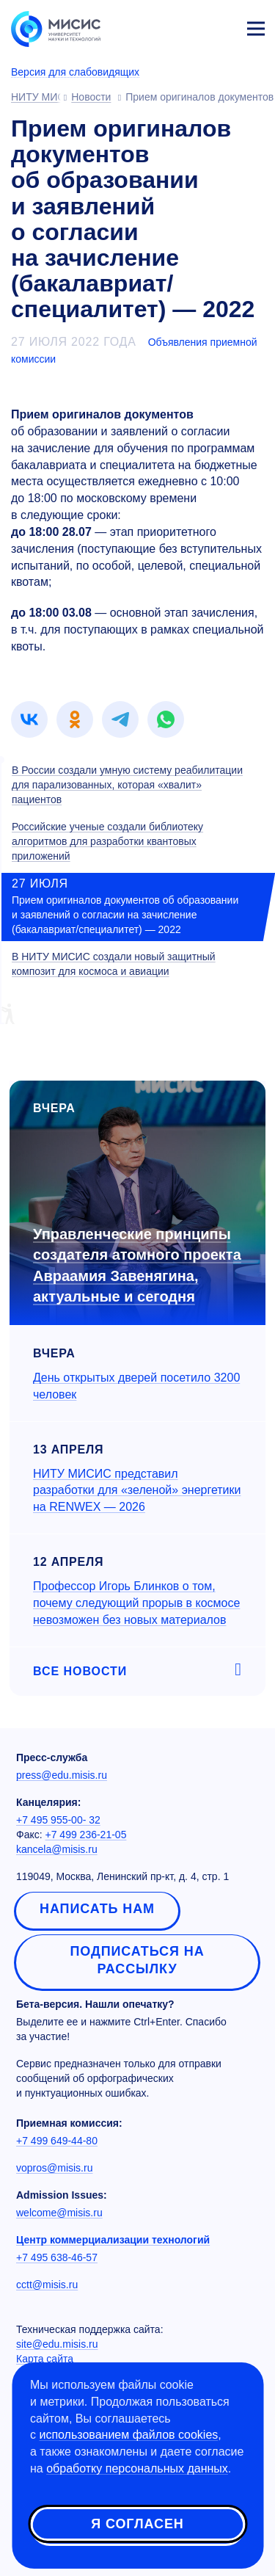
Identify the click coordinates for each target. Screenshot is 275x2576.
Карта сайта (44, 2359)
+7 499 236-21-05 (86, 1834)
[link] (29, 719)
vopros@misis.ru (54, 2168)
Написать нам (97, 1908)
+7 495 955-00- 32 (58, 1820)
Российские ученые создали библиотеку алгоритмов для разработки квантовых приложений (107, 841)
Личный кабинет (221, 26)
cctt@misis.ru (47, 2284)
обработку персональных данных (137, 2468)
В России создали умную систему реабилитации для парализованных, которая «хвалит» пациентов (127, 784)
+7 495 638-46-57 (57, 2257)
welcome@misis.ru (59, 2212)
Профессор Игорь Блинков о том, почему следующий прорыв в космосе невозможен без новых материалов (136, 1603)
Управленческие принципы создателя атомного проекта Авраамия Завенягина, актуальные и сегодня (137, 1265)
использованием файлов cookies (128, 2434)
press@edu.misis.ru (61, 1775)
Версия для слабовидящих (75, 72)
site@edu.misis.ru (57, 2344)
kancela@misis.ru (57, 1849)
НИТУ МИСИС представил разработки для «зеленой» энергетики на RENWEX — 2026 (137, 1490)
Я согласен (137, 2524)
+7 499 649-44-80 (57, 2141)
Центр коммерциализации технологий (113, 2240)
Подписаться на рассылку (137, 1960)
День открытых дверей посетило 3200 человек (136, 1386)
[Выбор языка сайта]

________

Goal |
Please copy out all of the items above exactly as they appear, line for line, but leave out the picture.

Solution for this problem |
Identify the click coordinates for each target. Screenshot is 275x2576.
Карта сайта (44, 2359)
+7 499 236-21-05 (86, 1834)
[link] (29, 719)
vopros@misis.ru (54, 2168)
Написать нам (97, 1908)
+7 495 955-00- 32 (58, 1820)
Российские ученые создали библиотеку алгоритмов для разработки квантовых приложений (107, 841)
Личный кабинет (221, 26)
cctt@misis.ru (47, 2284)
обработку персональных данных (137, 2468)
В России создали умную систему реабилитации для парализованных, которая «хвалит» пациентов (127, 784)
+7 495 638-46-57 (57, 2257)
welcome@misis.ru (59, 2212)
Профессор Игорь Блинков о том, почему следующий прорыв в космосе невозможен без новых материалов (136, 1603)
Управленческие принципы создателя атомного проекта Авраамия Завенягина, актуальные и сегодня (137, 1265)
использованием файлов cookies (128, 2434)
press@edu.misis.ru (61, 1775)
Версия для слабовидящих (75, 72)
site@edu.misis.ru (57, 2344)
kancela@misis.ru (57, 1849)
НИТУ МИСИС представил разработки для «зеленой» энергетики на RENWEX — 2026 (137, 1490)
Я согласен (137, 2524)
+7 499 649-44-80 (57, 2141)
Центр коммерциализации технологий (113, 2240)
Подписаться на рассылку (137, 1960)
День открытых дверей посетило 3200 человек (136, 1386)
[Выбор языка сайта]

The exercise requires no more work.